Simone Veil, discours à l'Assemblée nationale, Paris, le 29 novembre 1974, pour défendre la loi en faveur de la dépénalisation de l'avortement

Le contexte
Jour historique dans notre démocratie en ce 29 novembre 1974 ! Simone Veil, ministre de la Santé de Valéry Giscard d'Estaing, est en charge d'un dossier épineux : la dépénalisation de l'interruption volontaire de grossesse (IVG).
Simone Veil, discours à l'Assemblée nationale, Paris, le 29 novembre 1974, pour défendre la loi en faveur de la dépénalisation de l'avortement - illustration 1
L'attitude de l'oratrice
Dans une France encore campée sur ses positions traditionnalistes, elle affronte ce jour-là avec brio l'Assemblée majoritairement masculine.

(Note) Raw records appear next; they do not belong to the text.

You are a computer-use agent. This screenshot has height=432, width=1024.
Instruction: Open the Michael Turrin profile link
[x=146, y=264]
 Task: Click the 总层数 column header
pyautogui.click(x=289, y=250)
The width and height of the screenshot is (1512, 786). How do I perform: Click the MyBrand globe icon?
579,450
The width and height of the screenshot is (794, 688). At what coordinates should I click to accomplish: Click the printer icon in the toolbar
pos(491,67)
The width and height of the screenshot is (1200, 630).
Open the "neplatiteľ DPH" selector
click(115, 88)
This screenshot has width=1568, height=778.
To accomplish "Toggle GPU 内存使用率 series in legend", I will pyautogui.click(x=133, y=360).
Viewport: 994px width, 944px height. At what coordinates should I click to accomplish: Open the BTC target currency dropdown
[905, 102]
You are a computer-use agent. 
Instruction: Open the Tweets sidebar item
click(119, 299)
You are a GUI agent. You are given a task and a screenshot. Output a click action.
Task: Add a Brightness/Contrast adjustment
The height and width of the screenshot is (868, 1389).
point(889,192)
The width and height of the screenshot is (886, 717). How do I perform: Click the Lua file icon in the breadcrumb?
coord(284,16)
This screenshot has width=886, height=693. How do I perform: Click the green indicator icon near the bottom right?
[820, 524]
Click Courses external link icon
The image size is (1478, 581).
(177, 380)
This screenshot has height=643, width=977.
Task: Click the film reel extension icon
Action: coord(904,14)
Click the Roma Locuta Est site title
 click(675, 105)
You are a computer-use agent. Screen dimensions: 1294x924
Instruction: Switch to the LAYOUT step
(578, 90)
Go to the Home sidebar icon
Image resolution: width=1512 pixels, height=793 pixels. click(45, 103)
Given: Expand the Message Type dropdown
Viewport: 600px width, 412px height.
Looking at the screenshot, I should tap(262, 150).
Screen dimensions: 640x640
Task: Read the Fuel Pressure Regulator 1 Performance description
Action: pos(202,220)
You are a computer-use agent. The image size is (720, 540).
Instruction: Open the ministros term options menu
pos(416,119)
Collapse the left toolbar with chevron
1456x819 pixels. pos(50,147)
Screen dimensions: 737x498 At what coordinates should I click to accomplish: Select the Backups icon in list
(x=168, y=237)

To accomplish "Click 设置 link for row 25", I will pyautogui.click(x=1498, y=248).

Elle apparaît à la tribune avec sobriété et conviction.
Le ton est assuré, la diction parfaite, le rythme adapté. Elle pose un regard déterminé sur son auditoire qui reste à l'écoute malgré les différends politiques.
Elle capte dès les premiers mots la bienveillance de l'auditoire par l'absence d'arrogance dont elle fait preuve : elle vient parler, dit-elle, « avec humilité devant la difficulté du problème » mais « avec la plus grande conviction ».
Les questions rhétoriques au service de la réfutation
Ensuite, elle reprend les arguments de ses opposants pour mieux les réfuter, c'est-à-dire les déconstruire par la démonstration. Elle réfute l'idée selon laquelle il suffirait de faire appliquer la loi déjà existante, qui engage la responsabilité pénale des femmes ayant recours à l'IVG. Elle utilise des questions rhétoriques pour appuyer ce dialogue fictif avec la thèse opposée.
Simone Veil, discours à l'Assemblée nationale, Paris, le 29 novembre 1974, pour défendre la loi en faveur de la dépénalisation de l'avortement - illustration 2
D'une loi à toutes les lois
Certes, une loi existe, répond Simone Veil en un syllogisme, mais elle n'est pas appliquée, elle est donc mauvaise et nécessite d'être changée. Elle dénonce également les inégalités entre les femmes que celle-ci introduit.
« Elle est mauvaise parce qu'elle est littéralement bafouée et encore pire, je dirais, ridiculisée. »
Simone Veil, discours à l'Assemblée nationale, Paris, le 29 novembre 1974, pour défendre la loi en faveur de la dépénalisation de l'avortement - illustration 3
Source : Shutterstock/© New Africa
La légitimité de l'oratrice
Une phrase célèbre prononcée dans ce discours évoque la douleur et décrit avec justesse la position de la femme ayant recours à l'IVG :
« Aucune femme ne recourt de gaîté de cœur à l'avortement […] c'est toujours un drame et cela restera toujours un drame. »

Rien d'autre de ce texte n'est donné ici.